エジプト 大統領任期延長へ
現職シシ氏 最長2030年まで
エジプト国会は16日、大統領の任期を現在の4年から6年に変更する憲法改正案を、採決に臨んだ議員554人のうち、賛成531、反対22、棄権1の圧倒的多数で可決した。国営紙アルアハラムによると、国民投票が今月22日から24日に行われる予定で、過半数の賛成を得て成立する見通し。
現職のシシ大統領は、14年に初当選し、18年に再選されたことから任期は22年までだったが、今回の改憲により、現行の任期を24年まで延長した上で、現在を1期目とし、2期目までの任期を全うすれば在職期間は30年までの長期政権が可能となる。
シシ大統領による長期独裁を警戒する野党、「エジプト社会民主党」、「エジプト社会党」、「改革と発展党」、「ポピュリスト社会同盟」「ドストール(憲法)党」、「カラ-マ(尊厳)党」、「エジプト民主党」などは反対を表明、国民に反対票を投じるよう呼び掛けている。
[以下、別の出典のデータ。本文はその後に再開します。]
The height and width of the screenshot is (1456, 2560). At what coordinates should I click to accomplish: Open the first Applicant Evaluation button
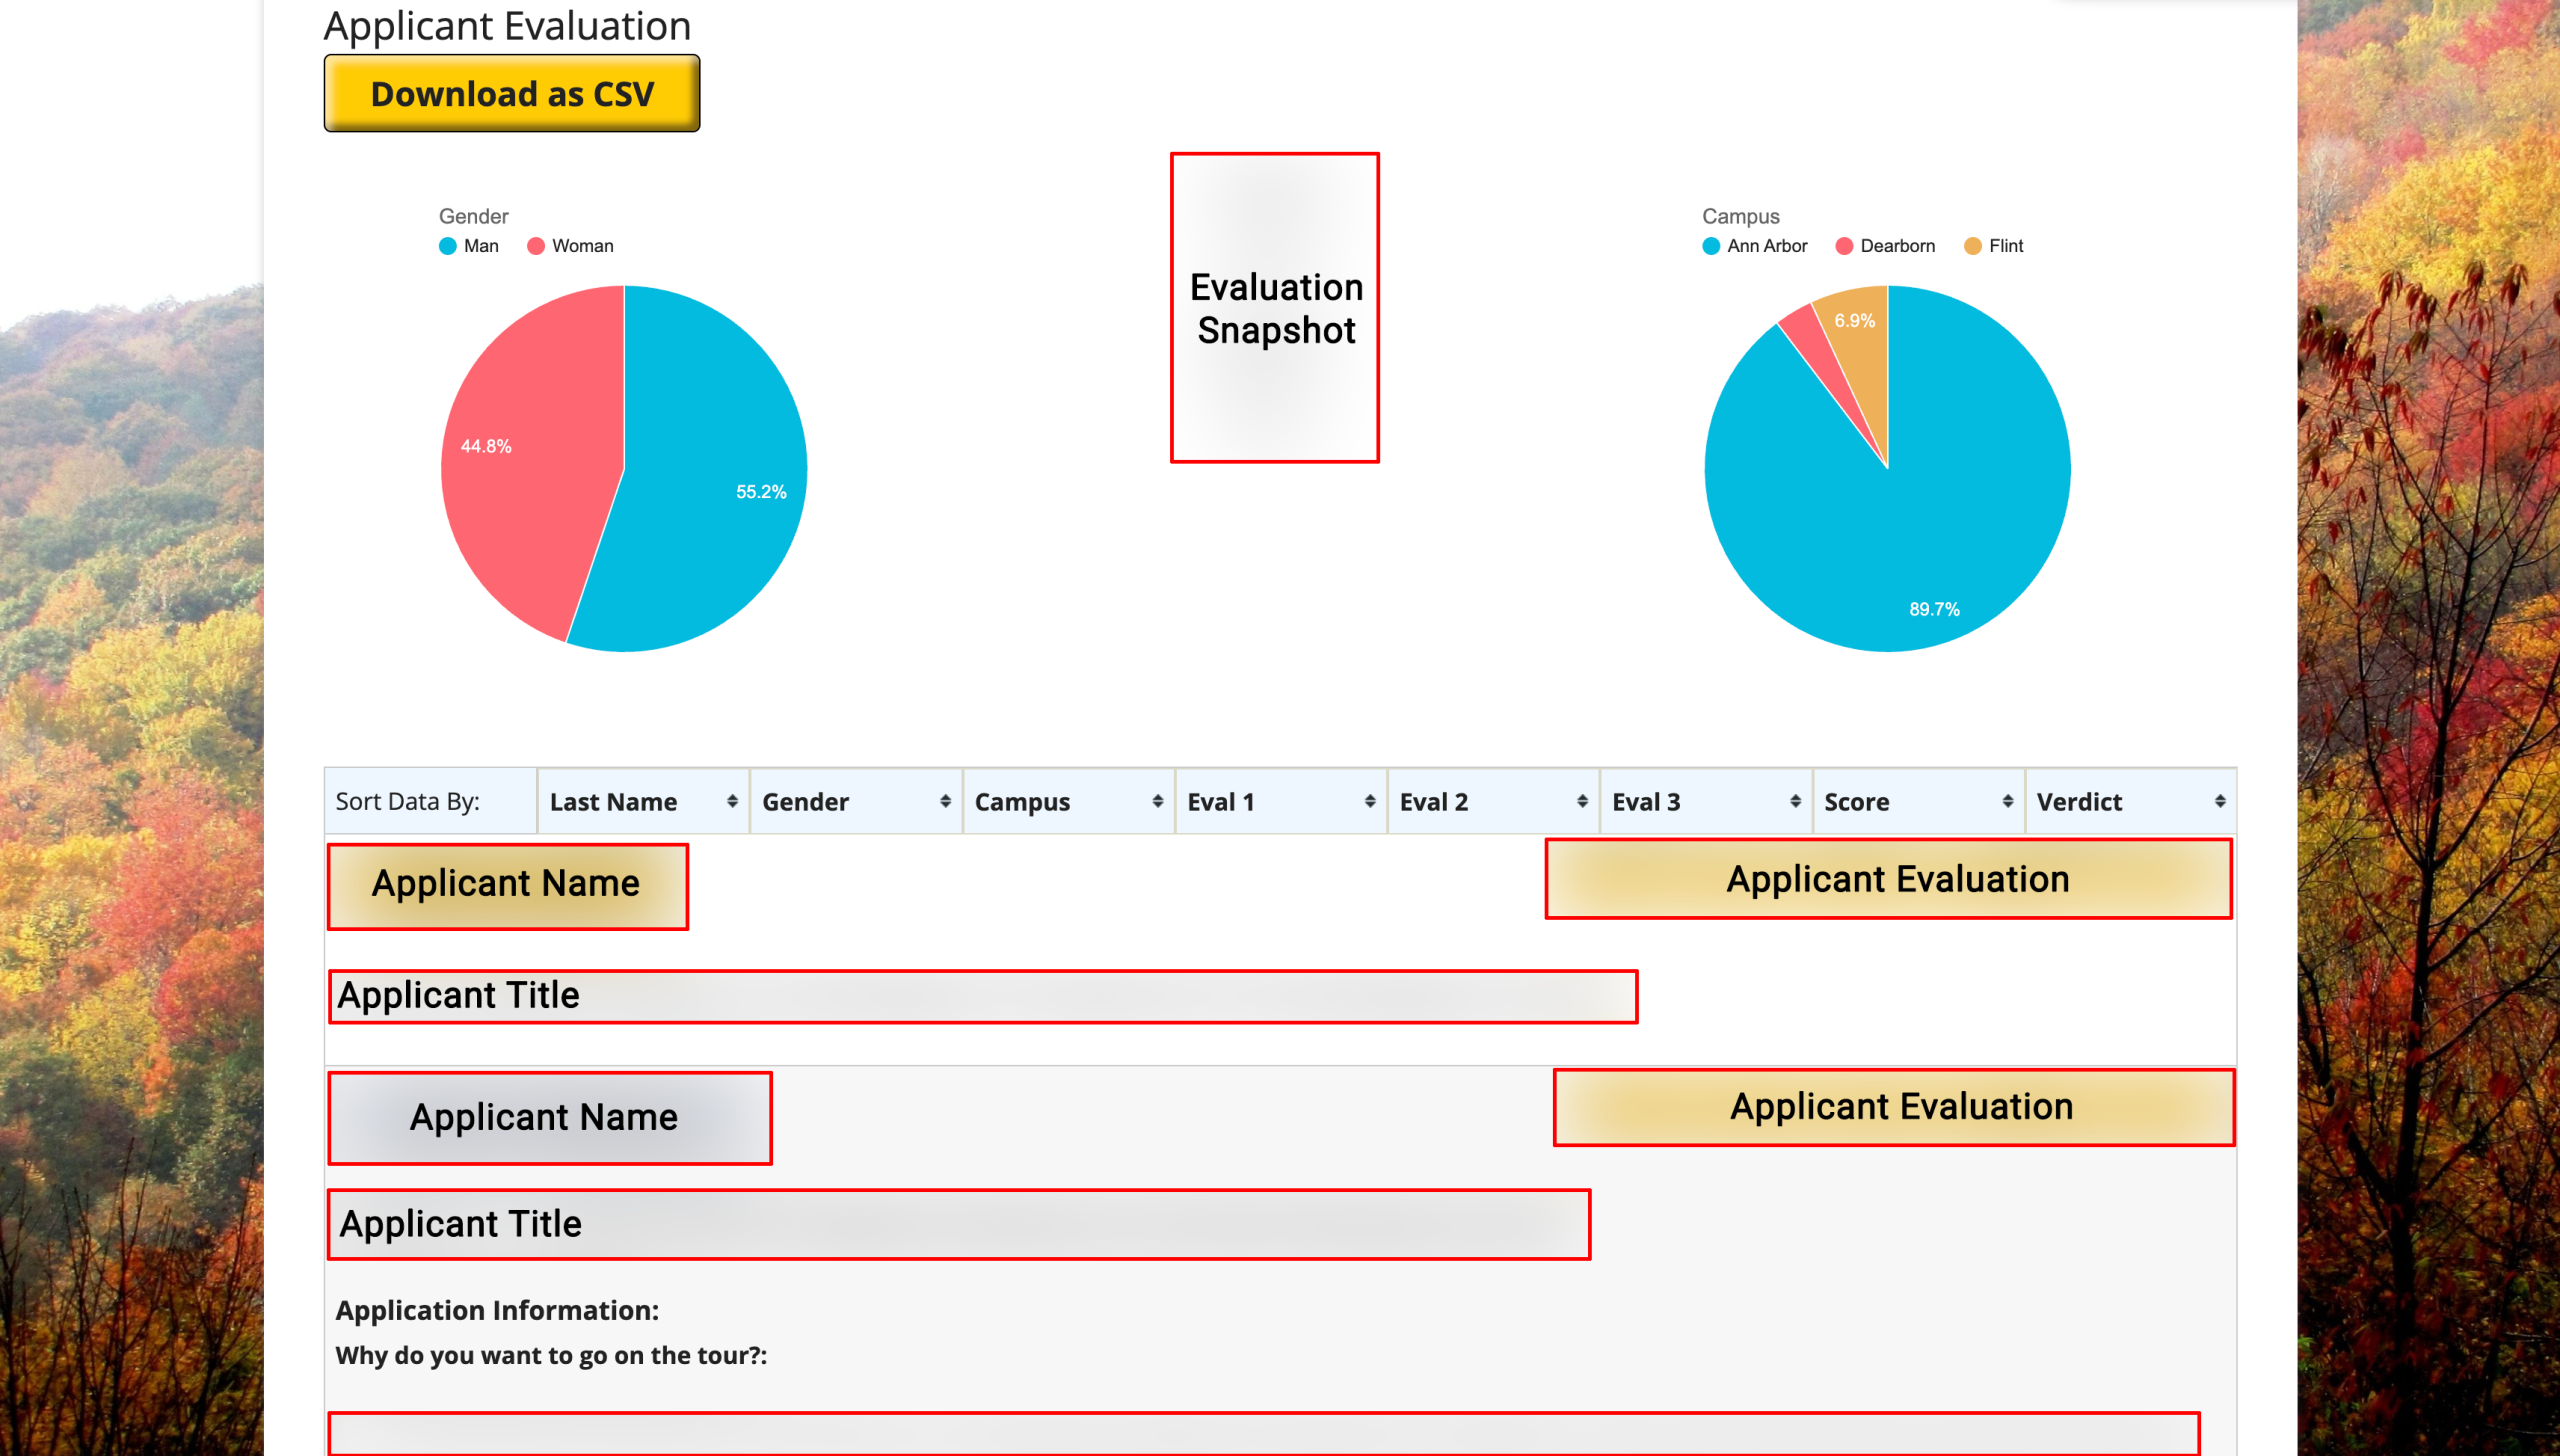coord(1888,879)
ただ、2011年以降の「アラブの春」を経験した国民の大多数は、全世界のイスラム化を掲げるイスラム主義団体「ムスリム同胞団」がその組織力を動員、若者による民主化運動を利用して自身の政権を樹立、イスラム化と国内経済の混乱、治安の悪化を招いたことから、国民は多くの社会不安に直面していた。
シシ政権下では、物価の上昇による生活不安は増大傾向にあるものの、治安の安定を最優先した政策の下、全世界からの観光客が戻るなどしており、国民は概ね現政権を支持している。